The main stage of Carnegie Hall was fit to bursting on Wednesday night. Aside from the seats for orchestra and chorus, the space was situated with three soloists’ chairs, Robert Spano’s podium, and three separate percussion stations on the left, center, and right of the stage. The percussion instruments included timpani, side drum, bass drum, three types of cymbals, gongs, bells, vibraphone, glockenspiel, and harp. The Atlanta Symphony Orchestra and Chorus - some 200 performers - were warming up and filing in. All were to perform Benjamin Britten’s titanic War Requiem, an 85-minute piece that also incorporates a children’s chorus. Located in the dress circle, the Brooklyn Youth Chorus filled this role. As an Atlanta native who now lives in Brooklyn (and who visits Carnegie Hall whenever possible), I was excited to see the combination of these musical forces playing out. And I grew even more excited and moved throughout the performance, which was startlingly and carefully detailed. Every syllable conveyed the horror of war and the universal longing for peace.

Robert Spano © Andrew Eccles
Robert Spano
© Andrew Eccles

Mr Spano and the musicians moved their way tirelessly through Britten’s work, composed in 1961 and 1962. Aside from the manpower requirements, the daunting score divides these forces into three groups that don’t come together until the end. Up to this point, there are three distinct sections: the orchestra with soprano and chorus singing traditional Requiem texts in Latin; the baritone and tenor singing poetry by Wilfred Owen (who died in World War I), and accompanied by a separate chamber orchestra; and finally, the children's choir (also in Latin) and organ. The result was an exquisite interplay of soloists with ensembles, of sacred Latin barely whispered from the chorus and graphic English poetry recited by the tenor and baritone, not to mention the sounds reaching up to us from both stage and dress circle.

Tenor Thomas Cooley, a last-minute stand-in for Anthony Dean Griffey, had a dramatic command of the part nonetheless, and baritone Stephen Powell sent shivers down my spine with his final solo, with the chamber orchestra violin wheedling in the background: “I am the enemy you killed, my friend. / I knew you in the dark…” The two performers conveyed guilt, fear, and sorrow throughout the concert, their voices overlapping and falling against each other in the final line of poetry - “Let us sleep now”- as the harp strains came in angelically beneath. As soprano soloist, Evelina Dobraceva was radiant, melting her lacrimosas and sanctuses into our ears. Most impressive was the Atlanta Chorus, sometimes so hushed that it felt as if they were glowing, emanating sounds rather than singing them.

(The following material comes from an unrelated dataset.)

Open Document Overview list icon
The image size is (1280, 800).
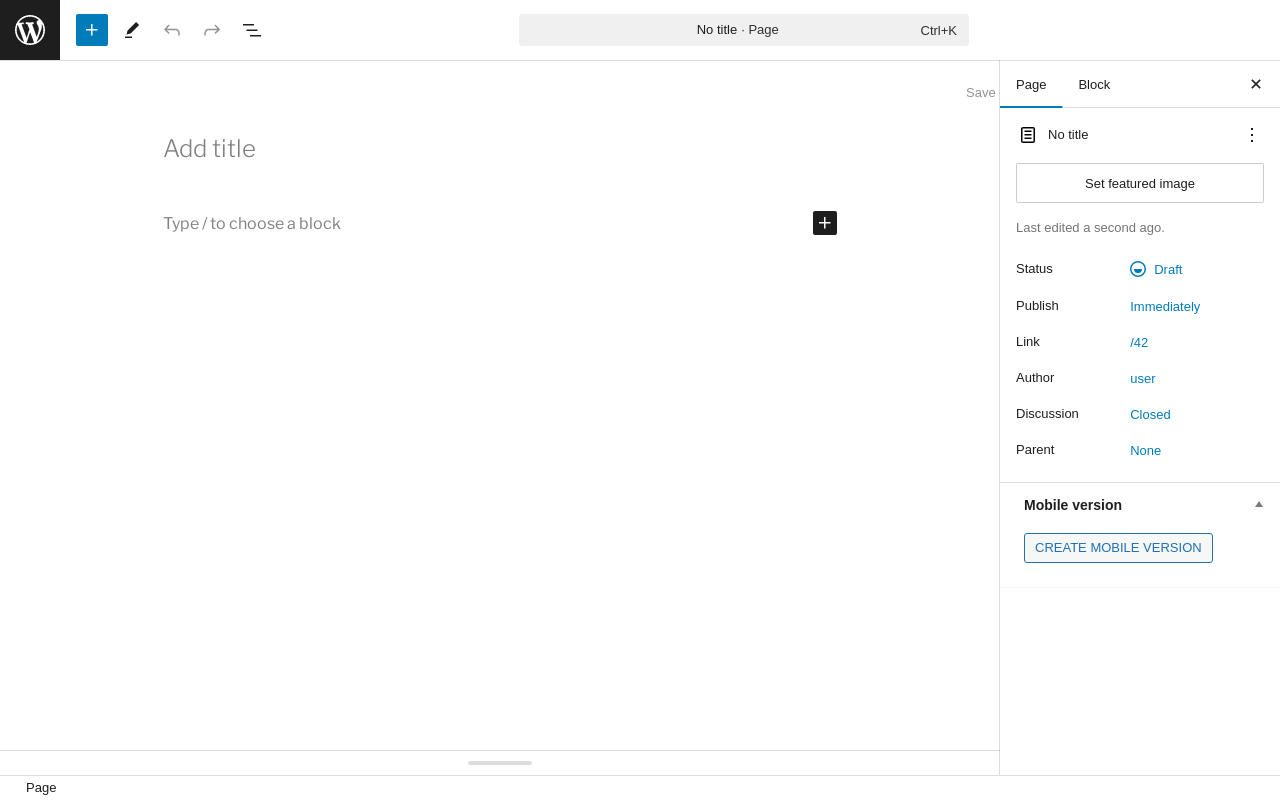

Their periodic resolution of the recurring tritone, particularly the final Requiescant in pace and Amen, were truly heavenly.

The other ensembles were on fine form as well. The Orchestra remained unwavering in its delivery of the passionate music, navigating the shifting meters and moods under Mr Spano’s sureness. The ascending and descending arpeggios in the brass sounded sinister, as if mocking the fanfares of war. The percussionists, leaping about from drum to drum, were excellent in their range of timbre and dynamic. From rumbling bass drum to cymbal crashes to tapping of the snare to the clattering of the final movement, they kept the tension alive. The strings were resolute from the murmurs of the Requiem aeternam to the agitated tempos and intense volumes of the Dies irae and Libera me. Joining in from the dress circle, the Brooklyn Youth Chorus brought eerie, faceless emotion with their sections. During the Offertorium, their part was interspersed with smatters of sound from below, as the tenor and baritone interjected echoes from the Owen poem: “Half the seed of Europe”.

The convergences of the three separate sections only continued, mounting in tension and volume, until the finale, at which point Brooklyn Youth Chorus, Atlanta Symphony Orchestra and Chorus, and Ms Dobraceva granted the tenor and baritone their eternal rest. Despite the tumultuous nature of the music and Owen’s poetry, the parting message was one of hope and peace. The attention paid by all performers to the score and to the text culminated in this glorious evocation of perpetual light and a chorus of angels.